■ The input
+++

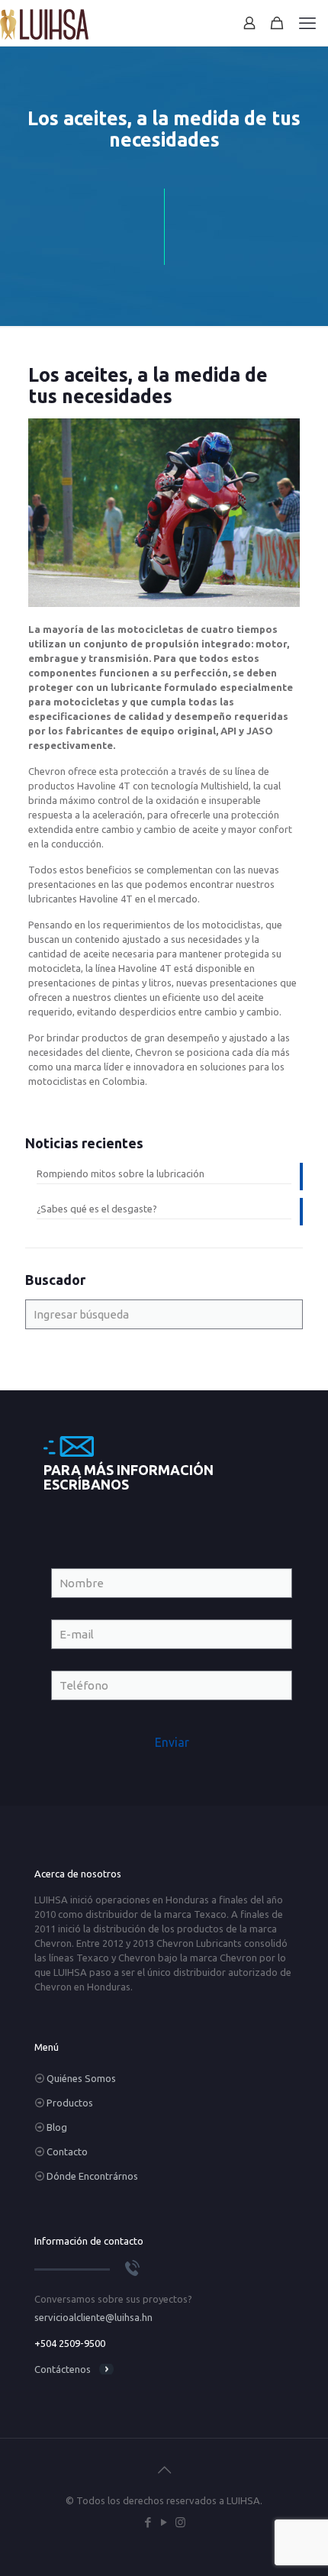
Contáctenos (62, 2369)
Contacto (67, 2151)
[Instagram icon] (180, 2522)
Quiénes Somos (81, 2078)
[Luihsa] (44, 23)
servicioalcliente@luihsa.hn (93, 2317)
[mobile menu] (307, 23)
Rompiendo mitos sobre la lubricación (120, 1173)
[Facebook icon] (148, 2522)
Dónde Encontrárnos (92, 2176)
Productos (70, 2102)
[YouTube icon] (164, 2522)
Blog (57, 2127)
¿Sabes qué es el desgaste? (97, 1208)
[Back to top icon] (164, 2470)
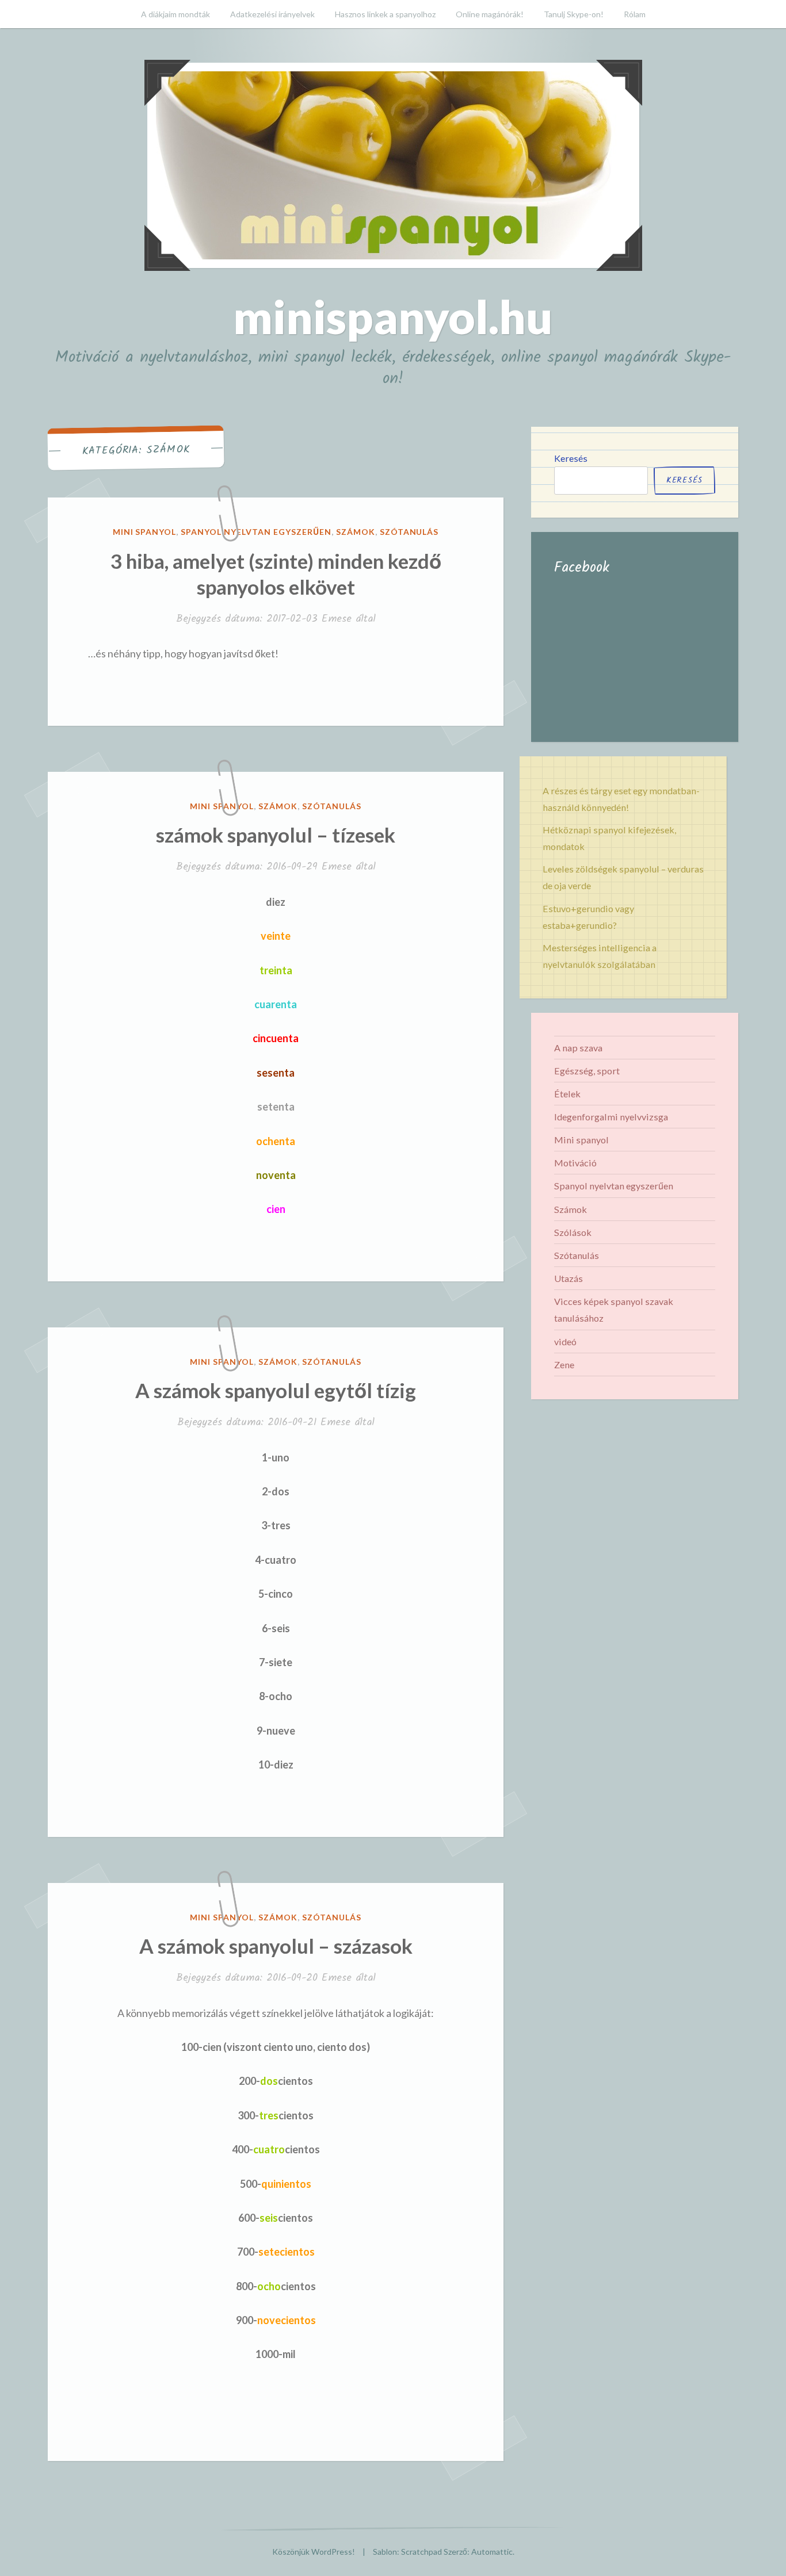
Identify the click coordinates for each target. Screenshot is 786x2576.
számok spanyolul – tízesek (275, 834)
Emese (337, 619)
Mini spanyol (145, 532)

+++

■ Assignment
Every line above that holds the word "icon" is to be found and copied.

■ Exercise solution
[Instagram icon] (180, 2522)
[Facebook icon] (148, 2522)
[YouTube icon] (164, 2522)
[Back to top icon] (164, 2470)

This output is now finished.